Judge of the High Court
- In office 25 July 2011 – 30 November 2022
- Appointed by: Jacob Zuma
- Division: Gauteng

Personal details
- Born: Sharise Erica Weiner 28 January 1954 (age 72)
- Spouse: Darryl Ackerman
- Alma mater: University of the Witwatersrand

= Sharise Weiner =

South African judge

Sharise Erica Weiner (born 28 January 1954) is a South African judge of the Supreme Court of Appeal. Before her appointment to the Supreme Court in December 2022, she was a judge of the South Gauteng High Court from 2011 to 2022. She was admitted as an advocate in 1978 and gained silk status in 1995.

== Early life and career ==
Born on 28 January 1954, Weiner grew up in Johannesburg, where she attended Cyrildene Primary School and Athlone Girls' High School. She completed a BA in 1975 and an LLB in 1977, both from the University of the Witwatersrand. She was involved in student advocacy and was a founding member of Lawyers for Human Rights.

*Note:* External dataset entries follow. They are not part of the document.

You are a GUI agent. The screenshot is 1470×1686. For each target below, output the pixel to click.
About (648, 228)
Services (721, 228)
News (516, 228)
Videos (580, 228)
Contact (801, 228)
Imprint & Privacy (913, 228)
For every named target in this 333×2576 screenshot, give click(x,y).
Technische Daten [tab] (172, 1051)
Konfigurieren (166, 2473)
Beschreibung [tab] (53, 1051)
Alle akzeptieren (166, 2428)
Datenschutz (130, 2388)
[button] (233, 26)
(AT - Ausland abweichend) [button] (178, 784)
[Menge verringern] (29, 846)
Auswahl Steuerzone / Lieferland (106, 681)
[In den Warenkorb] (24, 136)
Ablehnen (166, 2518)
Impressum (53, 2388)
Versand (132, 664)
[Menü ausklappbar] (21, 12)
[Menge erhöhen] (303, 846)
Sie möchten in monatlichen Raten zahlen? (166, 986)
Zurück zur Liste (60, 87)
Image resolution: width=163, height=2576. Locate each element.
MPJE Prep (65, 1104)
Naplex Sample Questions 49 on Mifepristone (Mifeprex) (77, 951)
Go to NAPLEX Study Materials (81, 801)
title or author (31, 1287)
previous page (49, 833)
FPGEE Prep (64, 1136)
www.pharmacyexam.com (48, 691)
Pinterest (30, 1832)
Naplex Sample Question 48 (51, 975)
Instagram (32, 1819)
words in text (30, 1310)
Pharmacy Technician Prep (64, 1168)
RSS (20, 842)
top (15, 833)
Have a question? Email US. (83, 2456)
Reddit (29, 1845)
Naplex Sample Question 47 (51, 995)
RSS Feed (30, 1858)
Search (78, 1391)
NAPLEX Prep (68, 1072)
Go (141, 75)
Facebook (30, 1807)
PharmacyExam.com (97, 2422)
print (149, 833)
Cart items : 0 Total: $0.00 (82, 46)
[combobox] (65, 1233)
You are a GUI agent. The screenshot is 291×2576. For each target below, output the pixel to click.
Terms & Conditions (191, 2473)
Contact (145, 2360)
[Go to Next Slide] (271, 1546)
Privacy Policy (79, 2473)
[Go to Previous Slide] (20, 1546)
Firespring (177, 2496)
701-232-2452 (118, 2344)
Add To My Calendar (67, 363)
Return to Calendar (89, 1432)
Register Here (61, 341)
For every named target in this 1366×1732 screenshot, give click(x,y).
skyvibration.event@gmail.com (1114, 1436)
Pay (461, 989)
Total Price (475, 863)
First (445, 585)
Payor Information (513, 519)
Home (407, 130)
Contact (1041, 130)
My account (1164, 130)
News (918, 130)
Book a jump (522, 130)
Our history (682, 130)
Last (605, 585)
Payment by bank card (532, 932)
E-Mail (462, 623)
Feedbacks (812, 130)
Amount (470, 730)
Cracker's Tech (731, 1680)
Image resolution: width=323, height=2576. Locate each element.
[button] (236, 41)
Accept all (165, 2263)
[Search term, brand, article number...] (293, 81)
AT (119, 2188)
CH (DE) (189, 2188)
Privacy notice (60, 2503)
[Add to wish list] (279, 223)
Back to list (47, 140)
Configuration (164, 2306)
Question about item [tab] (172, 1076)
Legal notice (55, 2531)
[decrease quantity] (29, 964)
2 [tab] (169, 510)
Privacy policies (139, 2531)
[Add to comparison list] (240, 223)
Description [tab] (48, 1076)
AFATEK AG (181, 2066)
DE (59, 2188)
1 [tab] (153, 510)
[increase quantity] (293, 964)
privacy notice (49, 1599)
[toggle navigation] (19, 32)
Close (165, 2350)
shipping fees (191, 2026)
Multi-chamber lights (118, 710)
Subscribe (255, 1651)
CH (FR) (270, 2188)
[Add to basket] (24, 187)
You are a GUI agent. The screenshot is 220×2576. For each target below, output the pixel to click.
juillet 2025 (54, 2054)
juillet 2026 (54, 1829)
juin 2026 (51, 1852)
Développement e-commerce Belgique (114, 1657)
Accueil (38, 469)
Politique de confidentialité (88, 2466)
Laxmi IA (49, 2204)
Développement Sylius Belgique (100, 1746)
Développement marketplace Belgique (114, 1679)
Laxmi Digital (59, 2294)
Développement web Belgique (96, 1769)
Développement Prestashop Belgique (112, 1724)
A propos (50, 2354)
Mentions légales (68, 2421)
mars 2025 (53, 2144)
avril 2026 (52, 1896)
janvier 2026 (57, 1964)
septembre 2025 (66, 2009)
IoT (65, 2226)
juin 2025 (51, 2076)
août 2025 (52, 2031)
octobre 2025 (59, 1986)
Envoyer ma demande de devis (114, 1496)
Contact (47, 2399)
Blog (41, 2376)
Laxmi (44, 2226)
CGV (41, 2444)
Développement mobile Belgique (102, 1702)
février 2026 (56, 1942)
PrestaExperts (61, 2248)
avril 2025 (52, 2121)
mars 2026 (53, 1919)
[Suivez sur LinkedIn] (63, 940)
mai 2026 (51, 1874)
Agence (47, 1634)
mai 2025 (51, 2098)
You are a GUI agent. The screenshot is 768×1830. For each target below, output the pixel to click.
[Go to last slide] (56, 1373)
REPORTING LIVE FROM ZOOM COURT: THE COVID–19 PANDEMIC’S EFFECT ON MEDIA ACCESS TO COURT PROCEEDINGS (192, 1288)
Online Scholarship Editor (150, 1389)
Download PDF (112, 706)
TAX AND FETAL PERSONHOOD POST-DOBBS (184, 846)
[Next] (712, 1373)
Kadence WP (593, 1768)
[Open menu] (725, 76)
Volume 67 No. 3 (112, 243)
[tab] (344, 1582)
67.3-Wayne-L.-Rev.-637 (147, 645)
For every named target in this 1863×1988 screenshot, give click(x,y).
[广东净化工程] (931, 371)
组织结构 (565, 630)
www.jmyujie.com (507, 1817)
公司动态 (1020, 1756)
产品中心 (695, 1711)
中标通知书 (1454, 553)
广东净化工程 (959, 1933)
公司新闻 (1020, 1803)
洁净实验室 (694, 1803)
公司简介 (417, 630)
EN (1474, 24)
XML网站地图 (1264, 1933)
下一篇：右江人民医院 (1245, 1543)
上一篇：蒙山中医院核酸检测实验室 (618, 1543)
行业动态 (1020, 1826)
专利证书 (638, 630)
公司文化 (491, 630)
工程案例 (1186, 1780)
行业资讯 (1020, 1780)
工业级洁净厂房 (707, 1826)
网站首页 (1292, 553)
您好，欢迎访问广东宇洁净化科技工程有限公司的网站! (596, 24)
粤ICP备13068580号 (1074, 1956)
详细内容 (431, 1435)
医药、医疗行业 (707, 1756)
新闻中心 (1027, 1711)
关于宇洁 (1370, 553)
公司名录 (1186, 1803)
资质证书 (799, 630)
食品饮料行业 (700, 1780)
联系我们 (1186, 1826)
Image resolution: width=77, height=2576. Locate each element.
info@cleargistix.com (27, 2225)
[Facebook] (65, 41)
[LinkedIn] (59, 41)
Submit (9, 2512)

In April 1978, Weiner was admitted as an advocate in the High Court of South Africa and began her legal practice, primarily in corporate law. She received silk status in South Africa in 1995, and in 1999 she was called to the Bar of England and Wales. She was an arbitrator in commercial disputes between 1996 and 2011, and during the same period she was appointed as an acting judge in the Gauteng High Court on multiple occasions. In addition, Weiner was vice-chairperson of the General Council of the Bar from 2000 to 2010.

== Judicial career ==

=== Gauteng High Court: 2011–2022 ===
Weiner joined the High Court permanently on 25 July 2011, when she was appointed as a judge in the South Gauteng High Court; she was appointed by President Jacob Zuma on the advice of the Judicial Service Commission. During her decade on the High Court bench, she was seconded as an acting judge to the Supreme Court of Appeal on several occasions between 2019 and 2022.

In addition, in 2016, Weiner was shortlisted for appointment to succeed Thuli Madonsela as Public Protector. During an interview with Parliament's Portfolio Committee on Justice and Correctional Services on 11 August, Weiner argued that the Public Protector should pursue tender corruption investigations more vigorously. She was included on the committee's final shortlist of five candidates, but Busisiwe Mkhwebane was ultimately appointed to the position instead.

=== Supreme Court of Appeal: 2022–present ===
In April 2021, the Judicial Service Commission interviewed Weiner in connection with vacancies at the Supreme Court of Appeal. Members of the Commission expressed concern that she was close to retirement age, leading Weiner to opine that, "Age seems to be the final frontier of discrimination, which is also unconstitutional." Although Weiner was not appointed in 2021, she was nominated again the following year when new vacancies arose at the Supreme Court. In October 2022, the Judicial Service Commission recommended her promotion. She joined the Supreme Court on 1 December; she was the oldest member appointed to the bench.

== Personal life ==
Weiner is Jewish. She is married to Darryl Ackerman, who is an attorney; they have three children.